→ **Items**:
━━━
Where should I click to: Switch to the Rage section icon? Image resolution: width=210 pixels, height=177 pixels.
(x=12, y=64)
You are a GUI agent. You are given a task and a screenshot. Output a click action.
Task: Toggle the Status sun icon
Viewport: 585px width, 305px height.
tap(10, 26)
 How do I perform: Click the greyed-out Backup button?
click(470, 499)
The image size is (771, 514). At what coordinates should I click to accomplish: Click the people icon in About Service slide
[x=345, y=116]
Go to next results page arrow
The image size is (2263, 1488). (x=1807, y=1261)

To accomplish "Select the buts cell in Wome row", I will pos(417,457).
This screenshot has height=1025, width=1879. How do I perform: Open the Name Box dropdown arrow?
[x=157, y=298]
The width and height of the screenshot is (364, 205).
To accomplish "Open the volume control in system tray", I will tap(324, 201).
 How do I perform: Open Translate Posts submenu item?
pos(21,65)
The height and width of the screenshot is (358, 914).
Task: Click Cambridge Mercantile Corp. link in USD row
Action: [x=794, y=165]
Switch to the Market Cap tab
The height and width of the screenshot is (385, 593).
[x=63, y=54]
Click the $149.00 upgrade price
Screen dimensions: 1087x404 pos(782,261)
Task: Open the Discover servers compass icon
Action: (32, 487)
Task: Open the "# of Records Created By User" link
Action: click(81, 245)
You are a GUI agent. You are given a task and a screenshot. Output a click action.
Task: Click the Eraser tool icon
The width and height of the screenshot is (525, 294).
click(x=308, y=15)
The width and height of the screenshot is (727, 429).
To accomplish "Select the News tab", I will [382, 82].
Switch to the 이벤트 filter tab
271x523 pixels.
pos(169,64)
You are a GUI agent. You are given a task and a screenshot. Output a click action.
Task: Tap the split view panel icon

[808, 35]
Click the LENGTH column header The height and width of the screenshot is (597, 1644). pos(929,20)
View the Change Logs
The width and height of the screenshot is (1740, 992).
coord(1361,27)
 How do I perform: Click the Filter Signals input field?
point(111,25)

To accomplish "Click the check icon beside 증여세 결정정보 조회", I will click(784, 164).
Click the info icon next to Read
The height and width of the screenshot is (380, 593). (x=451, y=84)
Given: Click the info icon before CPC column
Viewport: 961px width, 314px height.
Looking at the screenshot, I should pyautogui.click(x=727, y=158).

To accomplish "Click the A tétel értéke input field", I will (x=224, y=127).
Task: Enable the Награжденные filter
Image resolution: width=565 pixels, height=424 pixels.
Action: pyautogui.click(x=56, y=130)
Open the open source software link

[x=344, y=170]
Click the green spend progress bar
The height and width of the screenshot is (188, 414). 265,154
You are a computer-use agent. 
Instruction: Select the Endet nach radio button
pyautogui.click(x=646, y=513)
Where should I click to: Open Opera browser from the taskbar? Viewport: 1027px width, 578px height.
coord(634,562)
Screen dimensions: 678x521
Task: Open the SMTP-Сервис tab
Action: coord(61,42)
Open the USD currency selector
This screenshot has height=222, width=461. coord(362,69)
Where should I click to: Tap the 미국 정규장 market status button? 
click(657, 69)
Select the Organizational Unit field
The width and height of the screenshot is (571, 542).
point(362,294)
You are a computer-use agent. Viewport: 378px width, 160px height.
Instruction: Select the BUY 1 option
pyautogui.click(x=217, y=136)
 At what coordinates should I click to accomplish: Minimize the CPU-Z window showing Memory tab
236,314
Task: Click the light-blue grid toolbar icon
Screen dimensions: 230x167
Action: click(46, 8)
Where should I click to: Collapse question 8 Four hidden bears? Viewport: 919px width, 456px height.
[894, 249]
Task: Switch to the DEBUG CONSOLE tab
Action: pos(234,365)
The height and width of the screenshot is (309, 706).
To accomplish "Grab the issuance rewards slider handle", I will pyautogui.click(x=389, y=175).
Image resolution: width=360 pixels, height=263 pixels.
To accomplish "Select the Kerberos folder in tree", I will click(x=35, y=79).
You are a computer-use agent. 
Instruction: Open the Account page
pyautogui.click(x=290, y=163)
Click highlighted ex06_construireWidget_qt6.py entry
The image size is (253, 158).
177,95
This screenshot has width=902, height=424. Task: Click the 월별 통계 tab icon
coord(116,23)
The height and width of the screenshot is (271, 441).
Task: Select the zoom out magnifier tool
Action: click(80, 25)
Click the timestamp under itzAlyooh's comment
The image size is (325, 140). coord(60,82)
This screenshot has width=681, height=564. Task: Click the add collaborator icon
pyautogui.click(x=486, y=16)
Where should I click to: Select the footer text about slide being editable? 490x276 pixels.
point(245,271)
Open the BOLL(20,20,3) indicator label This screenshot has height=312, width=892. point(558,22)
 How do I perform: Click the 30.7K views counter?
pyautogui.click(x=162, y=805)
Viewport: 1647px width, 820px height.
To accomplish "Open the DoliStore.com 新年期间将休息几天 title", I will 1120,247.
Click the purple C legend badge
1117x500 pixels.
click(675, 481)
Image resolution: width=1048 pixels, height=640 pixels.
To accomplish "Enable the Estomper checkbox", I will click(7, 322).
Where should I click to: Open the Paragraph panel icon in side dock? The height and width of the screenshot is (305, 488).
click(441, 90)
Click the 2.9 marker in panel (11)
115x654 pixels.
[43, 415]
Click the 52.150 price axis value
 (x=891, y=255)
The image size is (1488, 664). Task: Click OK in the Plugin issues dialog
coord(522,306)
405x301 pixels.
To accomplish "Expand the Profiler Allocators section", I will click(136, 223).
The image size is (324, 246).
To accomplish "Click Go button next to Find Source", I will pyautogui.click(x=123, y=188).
━━━
→ **Task brief**:
Starting at the line that contains "Where should I click to: Select" and continuing through the last of the items, rewrite those lines with "Paragraph" changed to "Layers" and everything else left as it is.

→ **Exercise solution**:
Where should I click to: Select the footer text about slide being editable? 490x276 pixels.
point(245,271)
Open the BOLL(20,20,3) indicator label This screenshot has height=312, width=892. point(558,22)
 How do I perform: Click the 30.7K views counter?
pyautogui.click(x=162, y=805)
Viewport: 1647px width, 820px height.
To accomplish "Open the DoliStore.com 新年期间将休息几天 title", I will 1120,247.
Click the purple C legend badge
1117x500 pixels.
click(675, 481)
Image resolution: width=1048 pixels, height=640 pixels.
To accomplish "Enable the Estomper checkbox", I will click(7, 322).
Where should I click to: Open the Layers panel icon in side dock? The height and width of the screenshot is (305, 488).
click(441, 90)
Click the 2.9 marker in panel (11)
115x654 pixels.
[43, 415]
Click the 52.150 price axis value
 (x=891, y=255)
The image size is (1488, 664). Task: Click OK in the Plugin issues dialog
coord(522,306)
405x301 pixels.
To accomplish "Expand the Profiler Allocators section", I will click(136, 223).
The image size is (324, 246).
To accomplish "Click Go button next to Find Source", I will pyautogui.click(x=123, y=188).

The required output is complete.